Information provided Start Marker
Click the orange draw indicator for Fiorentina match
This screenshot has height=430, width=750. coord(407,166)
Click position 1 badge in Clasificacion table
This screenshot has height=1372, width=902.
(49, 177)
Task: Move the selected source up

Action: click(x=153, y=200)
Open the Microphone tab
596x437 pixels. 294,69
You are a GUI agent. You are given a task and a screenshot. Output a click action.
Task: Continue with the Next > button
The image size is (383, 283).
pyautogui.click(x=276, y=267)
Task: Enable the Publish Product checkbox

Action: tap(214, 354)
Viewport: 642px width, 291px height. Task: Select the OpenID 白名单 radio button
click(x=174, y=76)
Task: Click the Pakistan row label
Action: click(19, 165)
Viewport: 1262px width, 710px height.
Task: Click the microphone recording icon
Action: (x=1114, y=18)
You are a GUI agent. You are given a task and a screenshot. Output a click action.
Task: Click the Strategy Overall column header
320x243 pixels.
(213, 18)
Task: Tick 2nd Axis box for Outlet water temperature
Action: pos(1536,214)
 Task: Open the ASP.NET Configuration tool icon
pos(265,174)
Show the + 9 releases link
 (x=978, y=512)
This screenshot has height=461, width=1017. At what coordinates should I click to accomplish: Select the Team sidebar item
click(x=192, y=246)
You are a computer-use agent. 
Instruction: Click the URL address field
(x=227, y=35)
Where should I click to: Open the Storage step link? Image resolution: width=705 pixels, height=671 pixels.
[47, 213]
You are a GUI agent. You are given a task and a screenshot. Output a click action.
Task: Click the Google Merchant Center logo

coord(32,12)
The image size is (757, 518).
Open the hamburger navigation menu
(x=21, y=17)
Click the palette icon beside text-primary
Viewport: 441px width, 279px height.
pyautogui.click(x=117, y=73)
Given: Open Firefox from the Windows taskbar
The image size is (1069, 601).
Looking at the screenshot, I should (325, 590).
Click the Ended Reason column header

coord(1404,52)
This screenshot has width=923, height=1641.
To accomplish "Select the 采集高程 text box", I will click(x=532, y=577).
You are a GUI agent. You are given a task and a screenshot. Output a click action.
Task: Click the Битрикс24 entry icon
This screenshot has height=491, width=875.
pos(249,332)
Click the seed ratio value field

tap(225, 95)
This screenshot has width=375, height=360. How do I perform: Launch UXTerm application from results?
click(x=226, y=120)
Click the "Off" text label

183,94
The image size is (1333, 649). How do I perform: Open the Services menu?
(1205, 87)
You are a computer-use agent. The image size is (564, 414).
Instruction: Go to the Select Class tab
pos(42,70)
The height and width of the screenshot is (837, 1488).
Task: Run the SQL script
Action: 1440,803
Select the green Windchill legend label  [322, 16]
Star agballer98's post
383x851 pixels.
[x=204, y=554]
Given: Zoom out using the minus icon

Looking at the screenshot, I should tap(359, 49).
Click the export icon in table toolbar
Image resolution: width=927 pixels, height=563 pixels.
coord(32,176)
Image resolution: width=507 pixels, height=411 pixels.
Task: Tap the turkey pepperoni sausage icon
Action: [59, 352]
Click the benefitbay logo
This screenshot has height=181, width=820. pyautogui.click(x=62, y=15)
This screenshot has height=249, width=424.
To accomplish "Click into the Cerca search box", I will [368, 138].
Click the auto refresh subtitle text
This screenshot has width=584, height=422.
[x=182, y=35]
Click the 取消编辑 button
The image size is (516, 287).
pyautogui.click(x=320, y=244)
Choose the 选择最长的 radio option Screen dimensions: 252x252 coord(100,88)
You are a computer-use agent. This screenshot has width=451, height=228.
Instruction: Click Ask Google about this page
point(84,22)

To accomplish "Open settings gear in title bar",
Information provided End Marker
**Work order:** Which lines of the listing contain the word "computer"? Copy each of them.

**Response for this exercise:**
You are a computer-use agent. 
You are a computer-use agent. The image size is (564, 414).
You are a computer-use agent. This screenshot has width=451, height=228.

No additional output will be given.